Sabtu, 14 Februari 2009

PERANAN MUHAMMAD ABDUH


Muhammad bin Abduh bin Hasan dilahirkan di desa Mahallat Nashr, Al-Buhairoh, Mesir pada tahun 1849 M. Dia murid kesayangan Jamaluddin Al-Afghani. Dia wafat pada tahun 1905.
Aqal dan Wahyu
Menurut DR. M. Quraisy Syihab dalam Studi Kritis Tafsir Al-Manar terbitan Pustaka Hidayah tahun 1994 halaman 19, ada dua pemikiran pokok yang menjadi fokus utama pemikiran Muhammad Abduh, yaitu:
1. Membebaskan aqal fikiran dari belenggu-belenggu taqlid yang menghambat perkembangan pengetahuan agama sebagaimana haqnya salaful ummah, yakni memahami langsung dari sumber pokoknya, Al-Qur’an dan Hadits. [Wajarlah jika para pengikutnya beranggapan bahwa setiap orang boleh berijtihad, admin]

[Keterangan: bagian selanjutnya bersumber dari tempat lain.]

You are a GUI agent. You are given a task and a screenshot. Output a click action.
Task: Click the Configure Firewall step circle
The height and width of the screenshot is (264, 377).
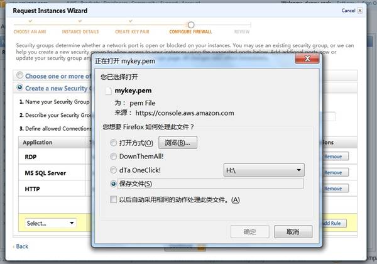tap(191, 25)
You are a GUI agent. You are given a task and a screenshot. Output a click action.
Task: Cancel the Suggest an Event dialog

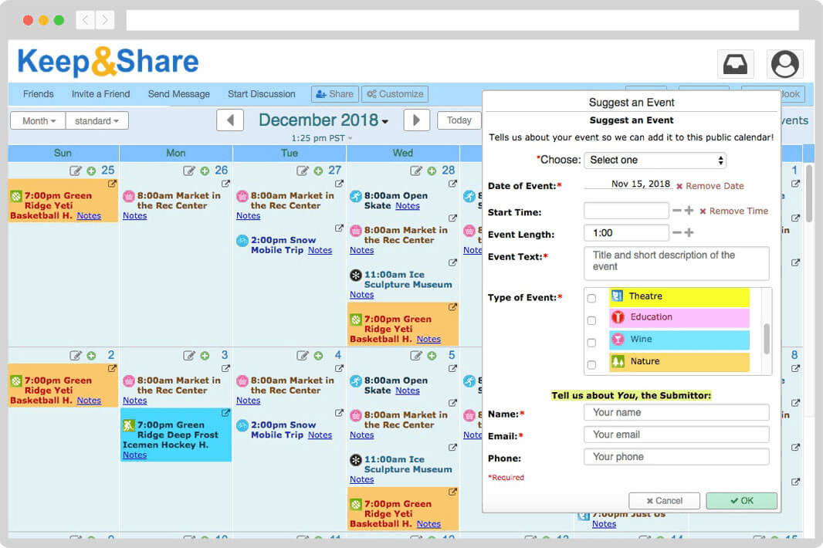[664, 501]
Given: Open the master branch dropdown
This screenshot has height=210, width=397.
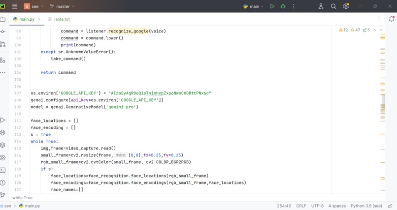Looking at the screenshot, I should (62, 6).
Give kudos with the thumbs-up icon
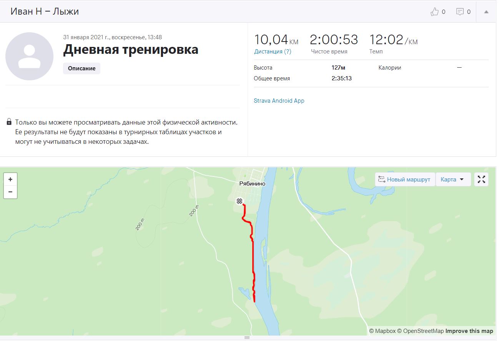This screenshot has height=341, width=499. (434, 12)
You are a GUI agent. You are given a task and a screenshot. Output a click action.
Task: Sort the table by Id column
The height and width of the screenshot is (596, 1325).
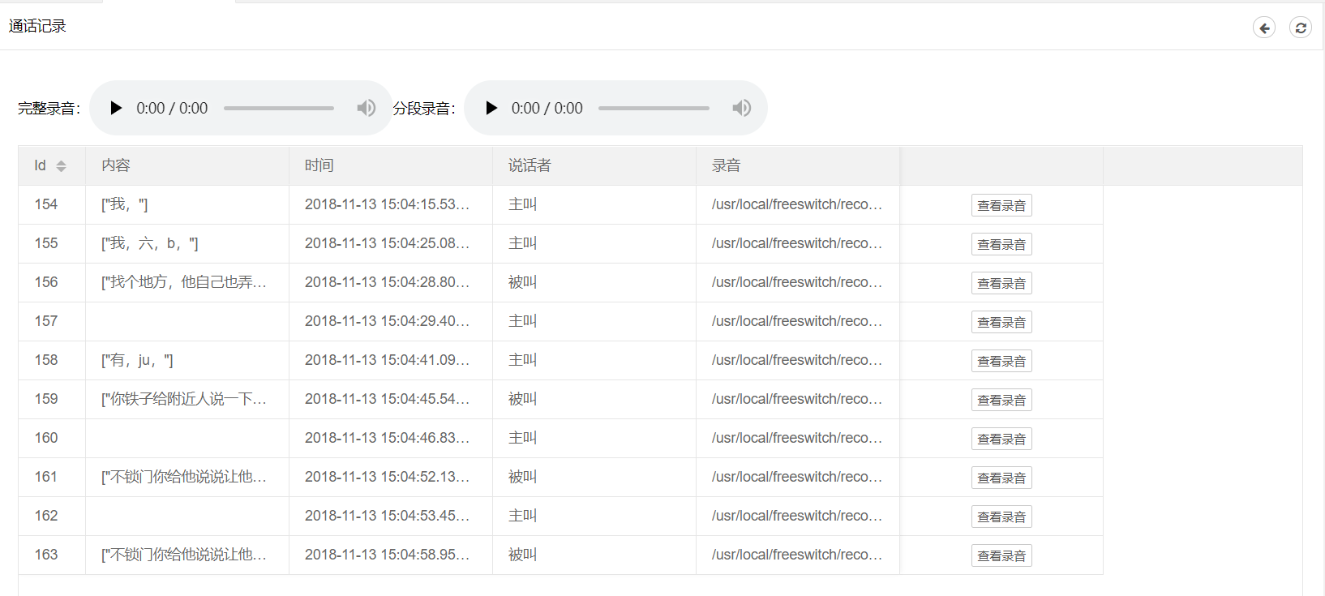(61, 165)
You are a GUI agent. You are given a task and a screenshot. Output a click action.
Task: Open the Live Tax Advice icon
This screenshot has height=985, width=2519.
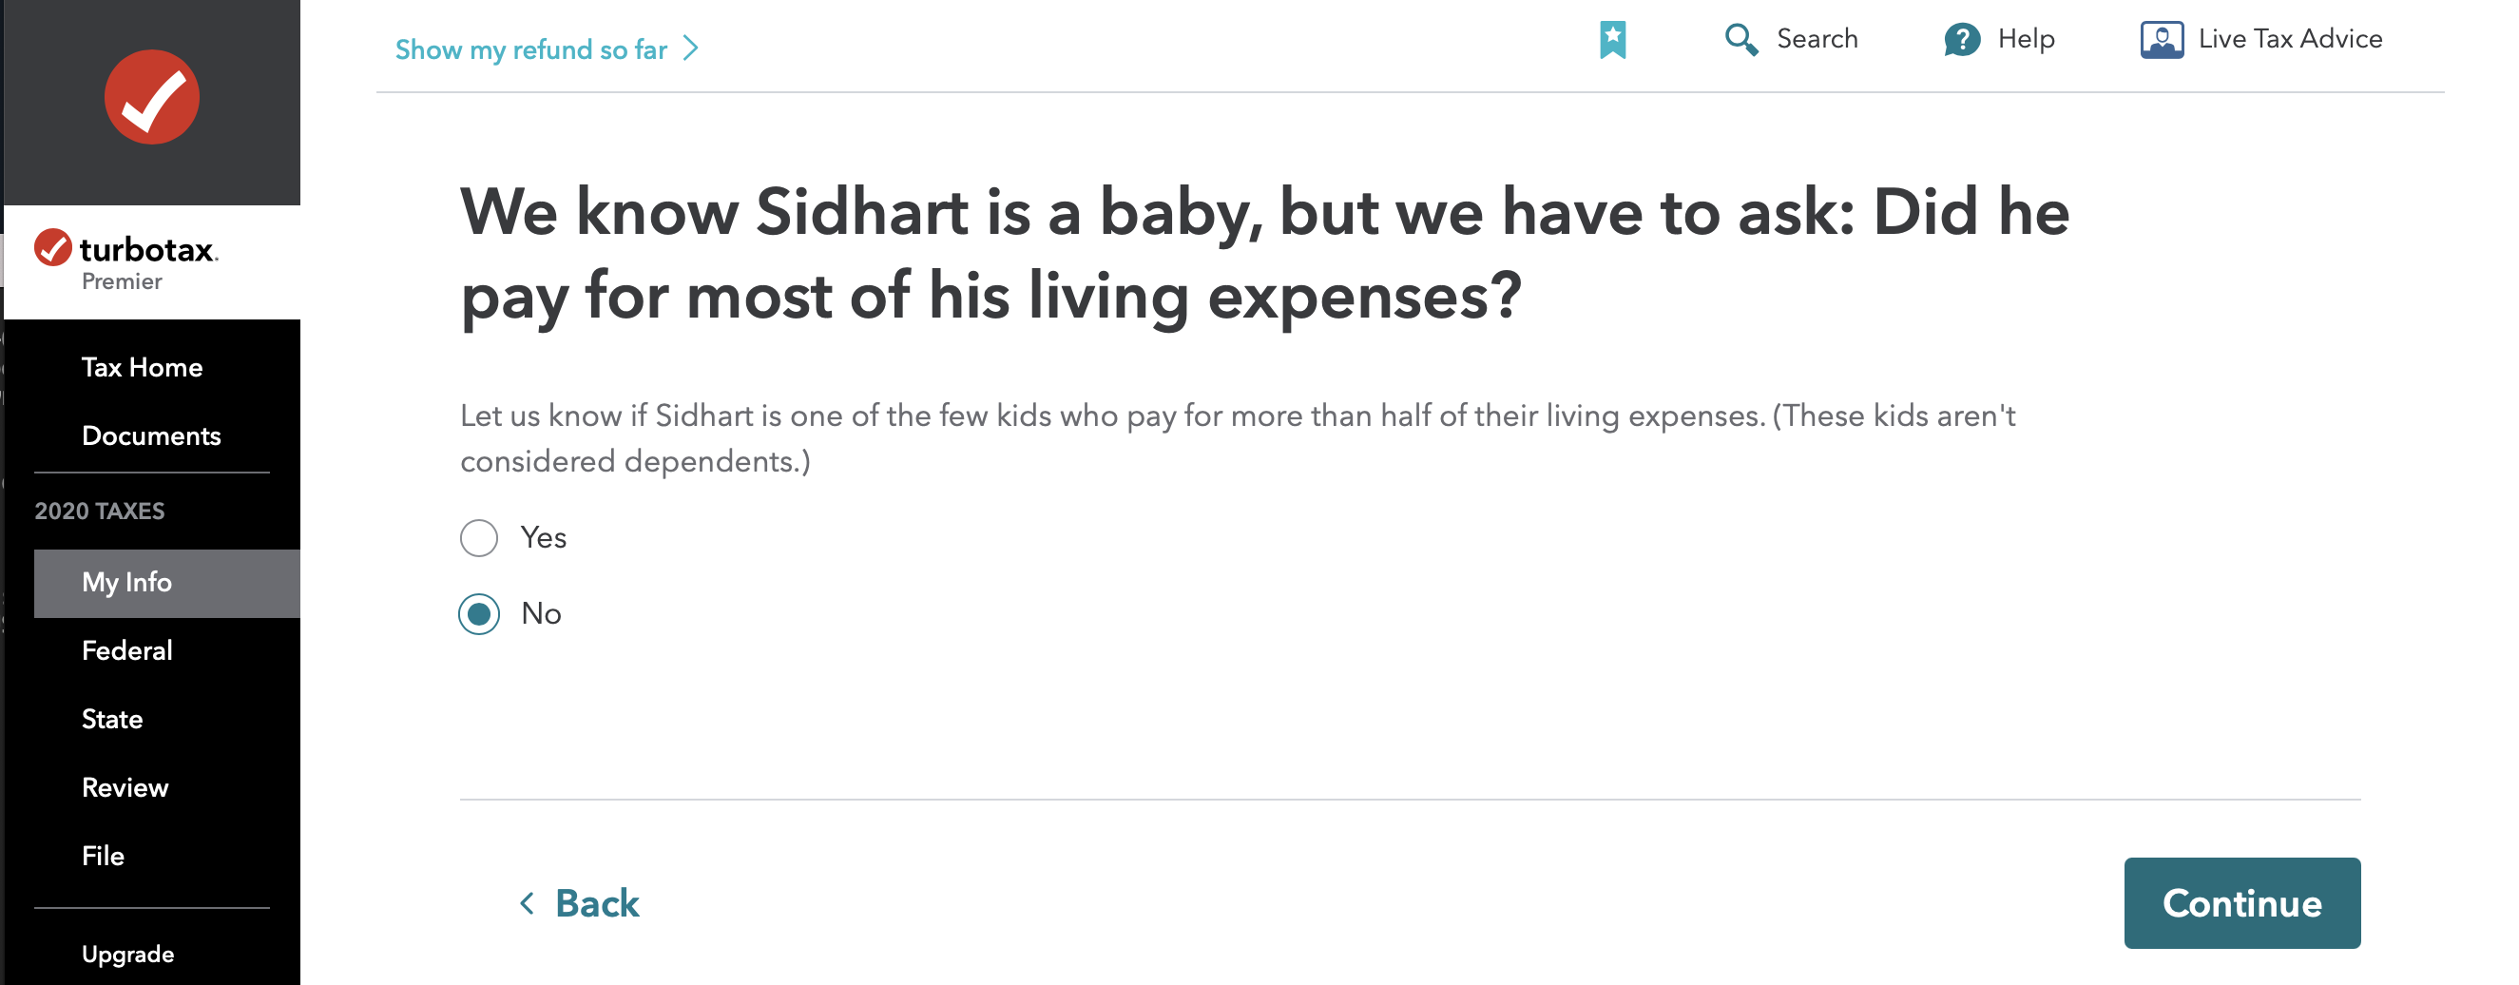pyautogui.click(x=2161, y=40)
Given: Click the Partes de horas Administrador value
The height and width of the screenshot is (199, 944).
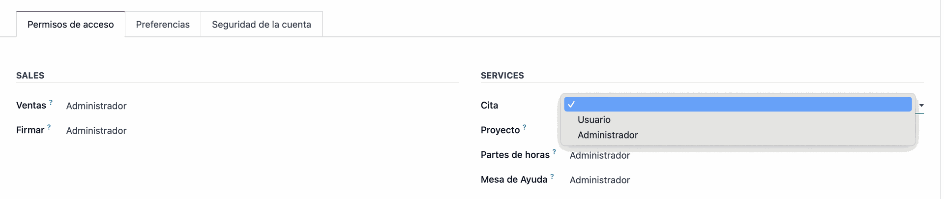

2. Memperbaiki gaya bahasa Arab, baik yang digunakan dalam percakapan resmi di kantor-kantor pemerintahan maupun dalam tulisan-tulisan di media massa. [Hal ini juga merupakan salah satu point yang ditekankan Hasan Al-Banna yang merupakan salah satu pengagum Muhammad Abduh dan Al-Manarnya, admin.]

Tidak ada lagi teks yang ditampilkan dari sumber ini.